■ **Exercise**
Turn the rows from the start of the records through the line containing "(x=528, y=39)" into a numbered list, leaving out any blank lines.

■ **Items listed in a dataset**
## START

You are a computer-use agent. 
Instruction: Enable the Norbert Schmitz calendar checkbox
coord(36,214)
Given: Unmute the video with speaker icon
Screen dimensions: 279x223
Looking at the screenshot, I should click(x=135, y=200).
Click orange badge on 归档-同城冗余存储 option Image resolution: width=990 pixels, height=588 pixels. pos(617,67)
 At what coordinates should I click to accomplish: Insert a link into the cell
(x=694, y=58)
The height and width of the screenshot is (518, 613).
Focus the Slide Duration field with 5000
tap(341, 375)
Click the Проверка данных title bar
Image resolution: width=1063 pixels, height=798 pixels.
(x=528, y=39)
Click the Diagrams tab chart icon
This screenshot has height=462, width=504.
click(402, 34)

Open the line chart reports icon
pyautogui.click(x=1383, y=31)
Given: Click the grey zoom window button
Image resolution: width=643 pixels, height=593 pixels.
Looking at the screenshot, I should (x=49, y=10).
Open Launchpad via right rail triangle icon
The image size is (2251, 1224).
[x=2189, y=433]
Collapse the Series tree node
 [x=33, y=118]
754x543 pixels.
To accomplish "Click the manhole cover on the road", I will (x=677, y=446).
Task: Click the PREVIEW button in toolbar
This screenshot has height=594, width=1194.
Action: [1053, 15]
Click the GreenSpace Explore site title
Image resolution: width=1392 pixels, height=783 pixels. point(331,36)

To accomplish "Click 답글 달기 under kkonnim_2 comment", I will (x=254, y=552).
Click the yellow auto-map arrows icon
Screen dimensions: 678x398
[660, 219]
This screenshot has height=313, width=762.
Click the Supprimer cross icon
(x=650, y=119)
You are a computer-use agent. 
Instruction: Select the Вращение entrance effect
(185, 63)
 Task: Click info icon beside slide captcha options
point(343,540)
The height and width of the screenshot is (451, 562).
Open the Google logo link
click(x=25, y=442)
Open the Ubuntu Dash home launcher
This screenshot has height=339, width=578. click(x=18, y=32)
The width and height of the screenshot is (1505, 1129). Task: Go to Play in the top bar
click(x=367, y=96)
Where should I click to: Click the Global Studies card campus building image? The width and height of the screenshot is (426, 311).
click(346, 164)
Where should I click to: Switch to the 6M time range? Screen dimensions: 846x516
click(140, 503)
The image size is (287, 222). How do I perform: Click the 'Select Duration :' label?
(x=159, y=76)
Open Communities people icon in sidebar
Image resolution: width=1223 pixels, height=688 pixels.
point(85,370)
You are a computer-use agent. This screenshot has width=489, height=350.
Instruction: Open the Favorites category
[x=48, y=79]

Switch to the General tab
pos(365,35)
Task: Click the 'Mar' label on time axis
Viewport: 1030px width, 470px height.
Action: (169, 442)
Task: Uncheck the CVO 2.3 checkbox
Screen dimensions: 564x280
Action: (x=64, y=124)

## END

■ **The result**
1. You are a computer-use agent. 
2. Instruction: Enable the Norbert Schmitz calendar checkbox
3. coord(36,214)
4. Given: Unmute the video with speaker icon
5. Screen dimensions: 279x223
6. Looking at the screenshot, I should click(x=135, y=200).
7. Click orange badge on 归档-同城冗余存储 option Image resolution: width=990 pixels, height=588 pixels. pos(617,67)
8.  At what coordinates should I click to accomplish: Insert a link into the cell
9. (x=694, y=58)
10. The height and width of the screenshot is (518, 613).
11. Focus the Slide Duration field with 5000
12. tap(341, 375)
13. Click the Проверка данных title bar
14. Image resolution: width=1063 pixels, height=798 pixels.
15. (x=528, y=39)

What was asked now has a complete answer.